*** Opening of Extracted records ***

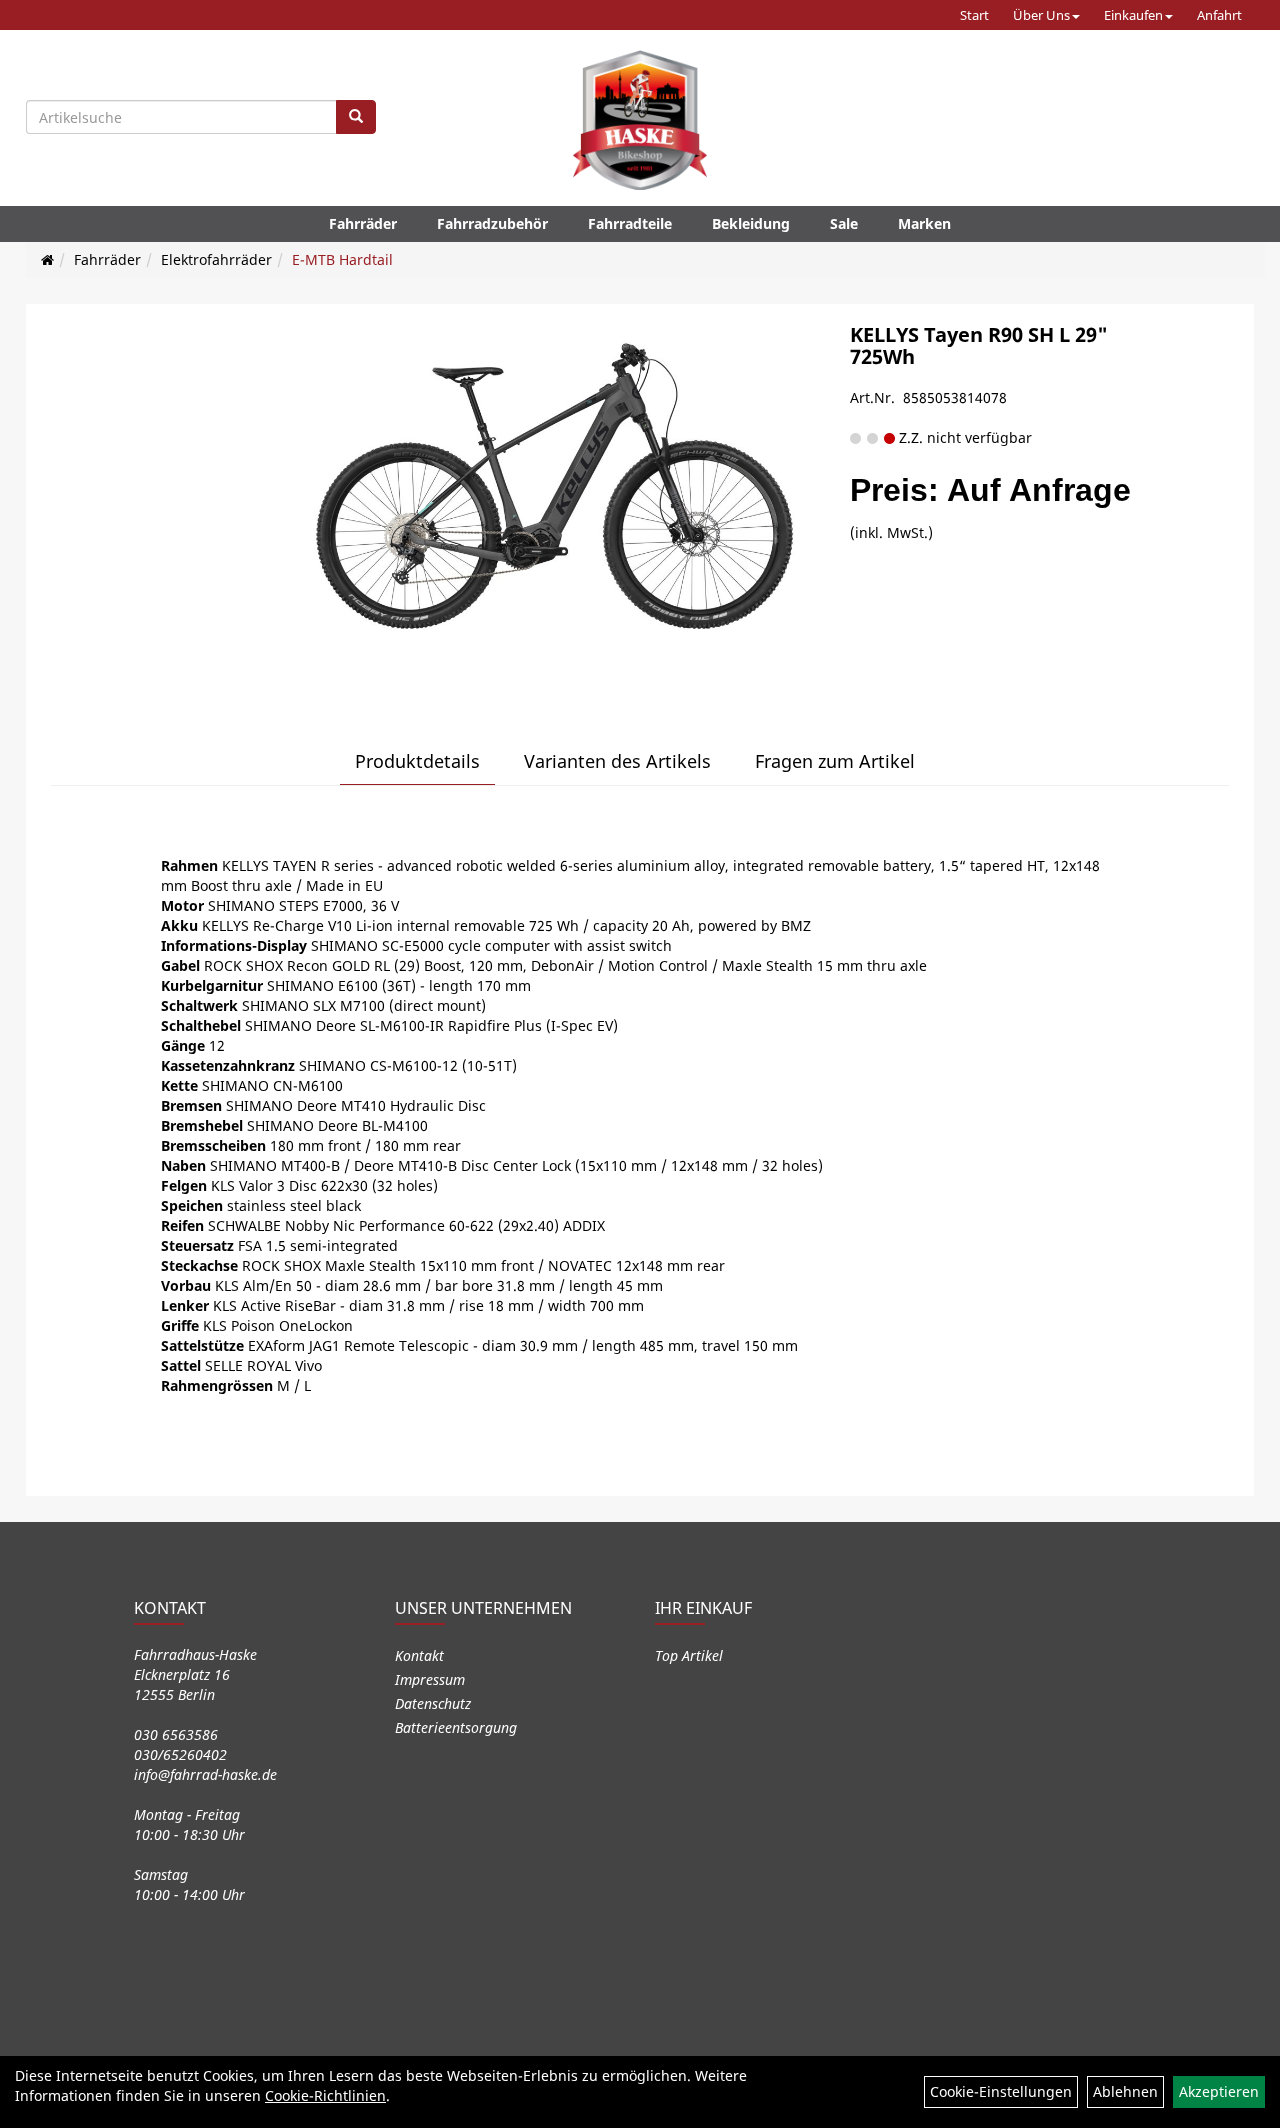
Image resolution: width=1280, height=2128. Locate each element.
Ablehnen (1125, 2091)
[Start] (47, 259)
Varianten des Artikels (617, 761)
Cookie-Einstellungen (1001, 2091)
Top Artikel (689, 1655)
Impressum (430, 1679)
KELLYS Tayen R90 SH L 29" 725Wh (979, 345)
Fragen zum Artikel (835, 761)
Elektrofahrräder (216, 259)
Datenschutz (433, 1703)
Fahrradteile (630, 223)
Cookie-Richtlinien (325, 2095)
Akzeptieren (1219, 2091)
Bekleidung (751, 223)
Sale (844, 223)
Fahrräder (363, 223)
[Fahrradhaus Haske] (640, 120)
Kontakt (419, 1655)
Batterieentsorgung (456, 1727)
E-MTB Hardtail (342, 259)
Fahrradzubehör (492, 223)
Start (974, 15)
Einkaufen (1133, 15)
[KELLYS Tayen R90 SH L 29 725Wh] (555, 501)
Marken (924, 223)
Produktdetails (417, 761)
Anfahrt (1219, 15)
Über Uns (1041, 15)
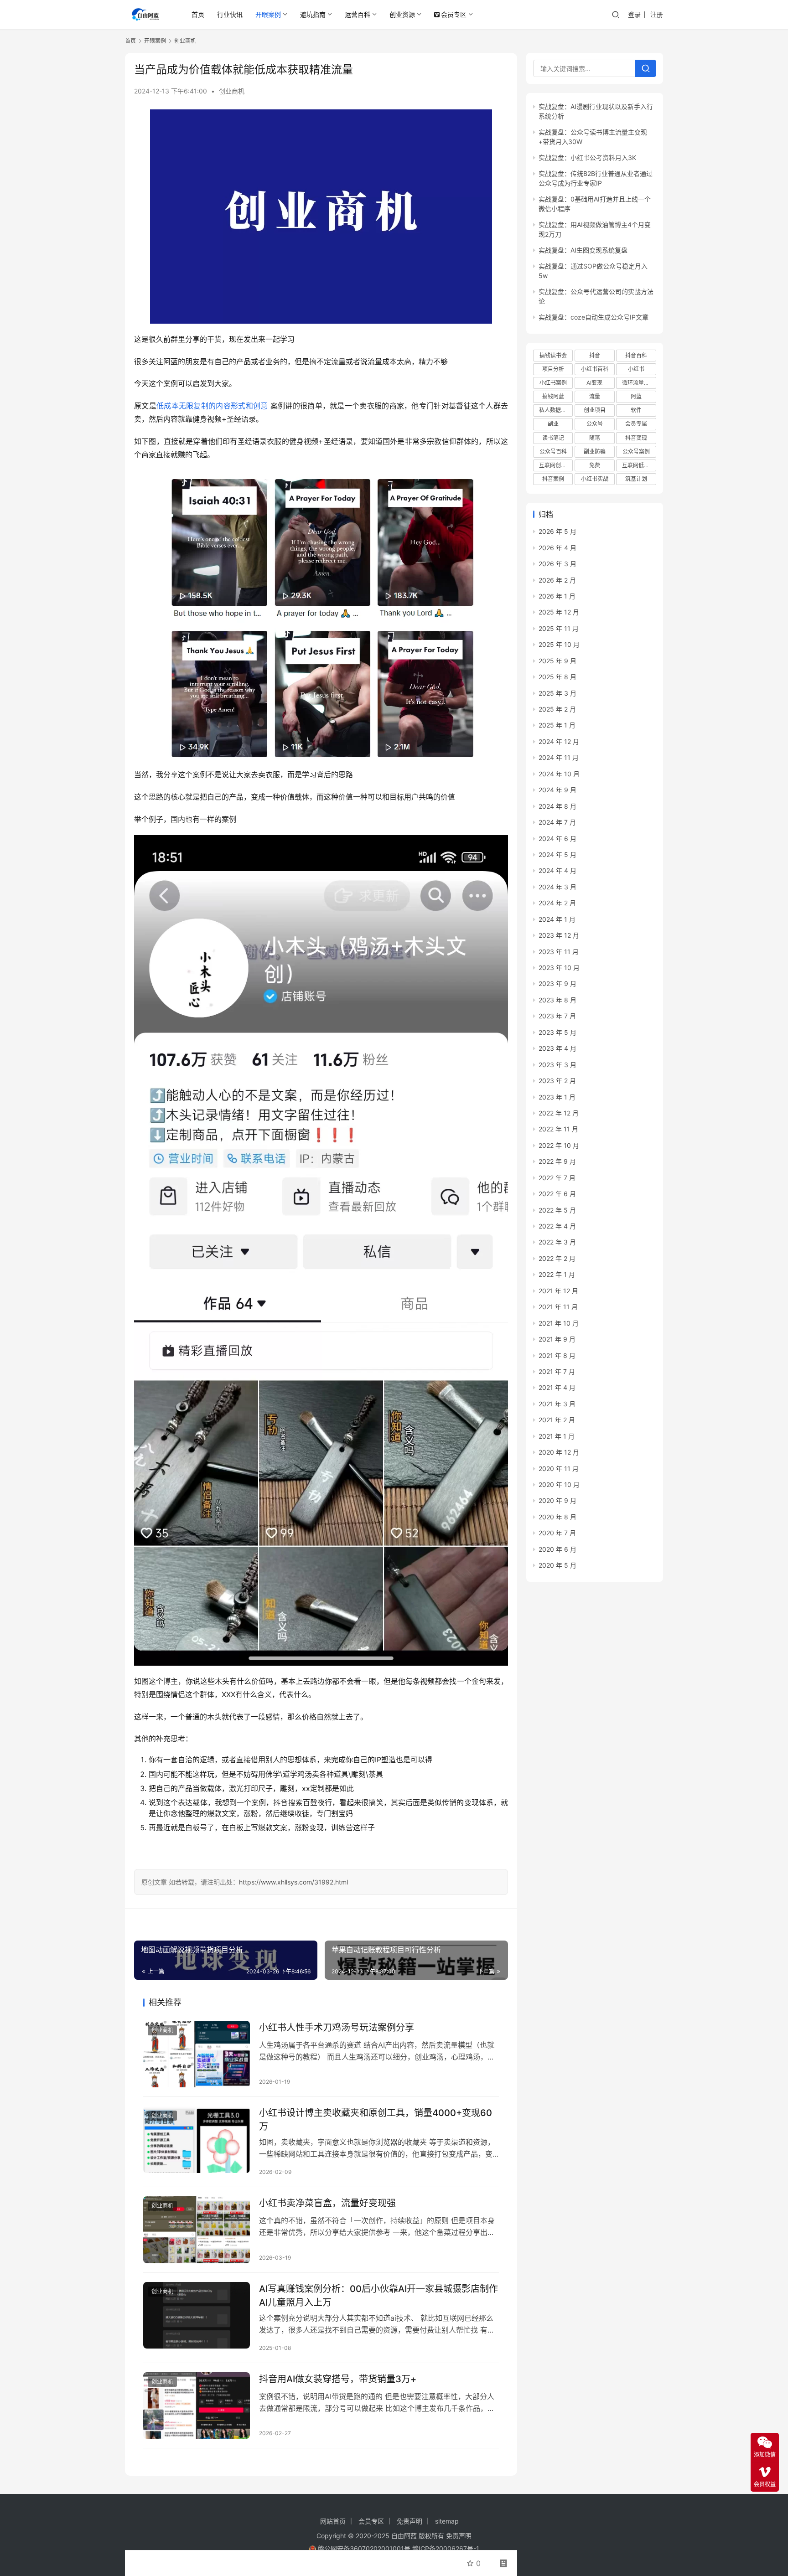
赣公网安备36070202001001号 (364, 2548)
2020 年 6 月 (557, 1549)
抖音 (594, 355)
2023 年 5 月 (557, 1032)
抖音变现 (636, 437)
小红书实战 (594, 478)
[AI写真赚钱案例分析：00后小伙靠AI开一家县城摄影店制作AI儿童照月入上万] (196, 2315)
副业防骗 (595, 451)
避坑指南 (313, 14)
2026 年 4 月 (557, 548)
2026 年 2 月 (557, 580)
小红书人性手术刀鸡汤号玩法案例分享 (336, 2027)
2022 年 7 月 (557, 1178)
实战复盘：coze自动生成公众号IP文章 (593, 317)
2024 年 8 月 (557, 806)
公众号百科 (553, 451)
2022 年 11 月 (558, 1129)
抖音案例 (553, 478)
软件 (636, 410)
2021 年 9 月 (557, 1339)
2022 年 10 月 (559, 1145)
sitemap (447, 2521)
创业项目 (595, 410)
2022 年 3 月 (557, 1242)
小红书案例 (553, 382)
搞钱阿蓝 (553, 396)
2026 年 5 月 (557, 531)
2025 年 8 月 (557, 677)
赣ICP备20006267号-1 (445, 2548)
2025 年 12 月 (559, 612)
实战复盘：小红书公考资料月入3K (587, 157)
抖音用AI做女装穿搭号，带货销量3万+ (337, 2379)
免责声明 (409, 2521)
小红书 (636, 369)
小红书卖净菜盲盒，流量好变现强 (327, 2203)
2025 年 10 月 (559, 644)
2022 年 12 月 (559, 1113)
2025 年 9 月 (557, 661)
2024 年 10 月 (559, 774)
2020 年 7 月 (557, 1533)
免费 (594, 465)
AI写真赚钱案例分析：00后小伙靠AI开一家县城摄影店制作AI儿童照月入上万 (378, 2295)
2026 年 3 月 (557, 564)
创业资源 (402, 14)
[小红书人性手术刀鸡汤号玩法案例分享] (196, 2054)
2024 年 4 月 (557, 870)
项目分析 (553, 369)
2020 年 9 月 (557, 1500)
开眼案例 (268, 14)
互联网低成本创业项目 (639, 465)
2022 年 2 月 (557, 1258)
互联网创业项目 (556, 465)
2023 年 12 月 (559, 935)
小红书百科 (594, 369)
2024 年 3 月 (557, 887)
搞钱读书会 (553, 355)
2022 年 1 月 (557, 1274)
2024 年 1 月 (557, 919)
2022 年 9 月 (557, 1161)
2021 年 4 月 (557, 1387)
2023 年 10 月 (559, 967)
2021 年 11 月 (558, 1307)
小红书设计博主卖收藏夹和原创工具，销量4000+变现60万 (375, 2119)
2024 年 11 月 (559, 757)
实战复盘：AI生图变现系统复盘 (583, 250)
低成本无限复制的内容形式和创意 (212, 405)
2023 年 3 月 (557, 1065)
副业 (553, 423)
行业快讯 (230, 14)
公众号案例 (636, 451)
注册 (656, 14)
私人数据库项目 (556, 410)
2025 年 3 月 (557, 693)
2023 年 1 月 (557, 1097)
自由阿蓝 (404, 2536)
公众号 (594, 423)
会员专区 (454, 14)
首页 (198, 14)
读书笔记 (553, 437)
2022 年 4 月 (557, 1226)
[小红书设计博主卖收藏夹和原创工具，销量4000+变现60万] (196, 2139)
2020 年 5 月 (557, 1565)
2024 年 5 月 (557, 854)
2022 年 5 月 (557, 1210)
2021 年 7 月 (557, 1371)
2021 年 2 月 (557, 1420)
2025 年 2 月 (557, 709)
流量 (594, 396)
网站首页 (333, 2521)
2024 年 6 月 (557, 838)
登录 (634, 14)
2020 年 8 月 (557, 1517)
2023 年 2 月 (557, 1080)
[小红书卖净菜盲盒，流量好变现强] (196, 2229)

*** Close of Extracted records ***

*Exercise directions*: Match on "AI写真赚钱案例分析" and copy out every line of the entries that contains it.

*The answer*:
[AI写真赚钱案例分析：00后小伙靠AI开一家县城摄影店制作AI儿童照月入上万] (196, 2315)
AI写真赚钱案例分析：00后小伙靠AI开一家县城摄影店制作AI儿童照月入上万 (378, 2295)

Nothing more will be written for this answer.